Stamattina il presidente del Senato, Ignazio La Russa, il prefetto di Messina, Cosima Di Stani, ed il presidente dell’Ars, Gaetano Galvagno, sono stati a Taormina (esattamente nella frazione di Mazzeo) e a Letojanni per un sopralluogo, dopo i danni causati dal ciclone “Harry”.

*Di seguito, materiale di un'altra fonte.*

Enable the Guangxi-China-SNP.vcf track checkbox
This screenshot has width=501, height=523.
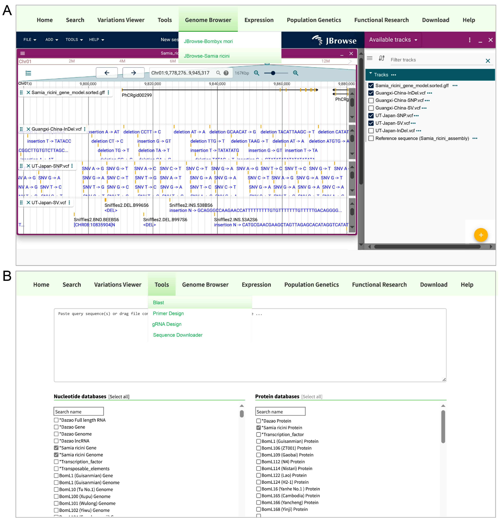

“Al presidente La Russa – dice Cateno De Luca, sindaco di Taormina – abbiamo consegnato le nostre richieste con l’auspicio di essere ascoltati e di ottenere la nomina dei sindaci sub commissari per la ricostruzione. Abbiamo chiesto che le scadenze delle concessioni balneari vengano prorogate al 2033 per garantire un equo ammortamento degli investimenti che ogni singolo titolare dovrà immediatamente effettuare per riattivare gli stabilimenti entro la prossima stagione. Non servono solo i soldi, ma procedure di velocizzazione dei procedimenti amministrativi per la progettazione e la realizzazione delle infrastrutture danneggiate dal ciclone Harry. Bisogna garantire congrui ristori a coloro che hanno subito gravi danni alle abitazioni e alle attività imprenditoriali. La cooperazione istituzionale in questi momenti deve essere la stella cometa per uscire celermente dalla tragedia che ci ha riservato il ciclone Harry”.
LA RUSSA A LETOJANNI

“Il presidente La Russa – spiega Alessandro Costa, sindaco di Letojanni – ha voluto visitare anche Letojanni e far sentire la vicinanza delle Istituzioni alla nostra comunità e a tutte le popolazioni colpite dal ciclone. I sindaci della riviera jonica, accomunati dalla medesima tragedia, hanno chiesto che si intervenga e lo si faccia subito. Il presidente La Russa, alla presenza del prefetto di Messina, si è voluto soffermare in alcuni dei punti del lungomare più violentemente colpiti dal ciclone affermando che la sua è una doverosa visita per testimoniare la vicinanza del Senato. Il dramma che stanno vivendo questi Comuni e quindi le popolazioni deve essere condiviso da tutti, a partire dalle Istituzioni. Sono Comuni che vivono di turismo, e sono stati colpiti lì dove fa più male. È giusto affrontare i problemi il prima possibile”.